I found some plans for a 5 movement puzzle box with the components made of 9mm hardwood , probably Walnut in my case. I will season the wood indoors for a couple of weeks then thickness to 9mm. The locking mechanism is 3mm .
My concern is that once made the wood, as it is so thin, will move/cup/bow and as it works by components sliding against each other in grooves/ dado’s it will cease to work as intended.

I could make it from 12mm but then the proportions may not look right.
Anyone made anything similar and/or thoughts on will it work long term?


thanks


----------



## profchris (13 Jan 2022)

I'd say the important thing is to select vertical grain boards (end on view like this: |||||||||||||||||||||||||||||).

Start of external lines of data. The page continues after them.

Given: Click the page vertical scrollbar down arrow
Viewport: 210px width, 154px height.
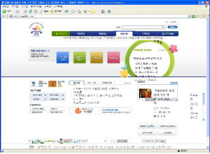Looking at the screenshot, I should pos(208,147).
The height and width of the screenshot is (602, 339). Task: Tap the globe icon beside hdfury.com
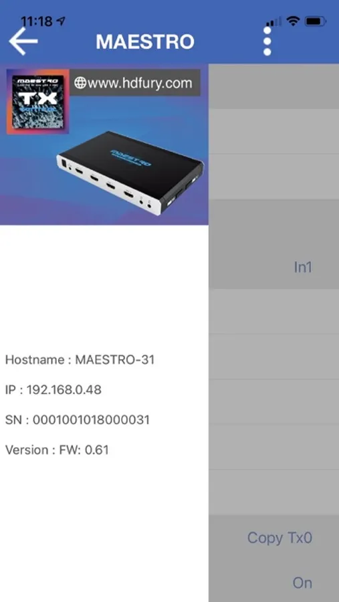click(80, 83)
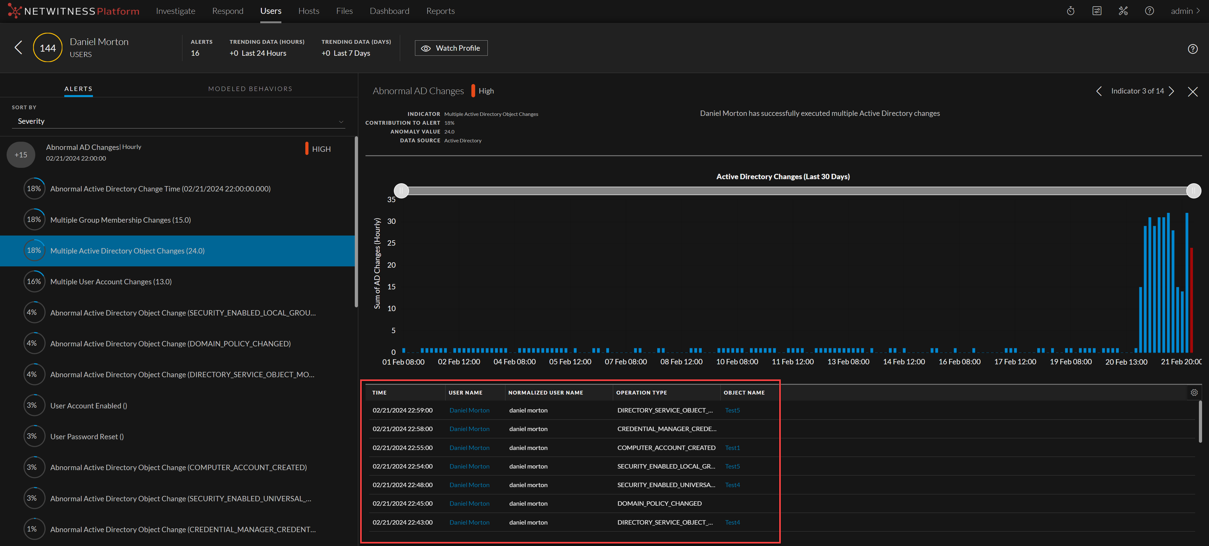Open the Investigate menu
The image size is (1209, 546).
[175, 11]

These shrink/expand least across the grain, and shouldn't cup. Flat sawn boards are likely to give you problems.

This is the preferred cut for musical instruments, and I have boards thicknessed to under 2mm which stay flat. They still expand/contract in width by around 2-5% as humidity changes, depending on species, but you can allow for that when designing. I believe Walnut is pretty stable, but I haven't worked with it much.


----------



## DavidRa (13 Jan 2022)

Thanks , that’s useful info. I have tried my local wood supplier and he says that quarter sawn is not available and when it is it is expensive. Out of interest can you recommend a source?


----------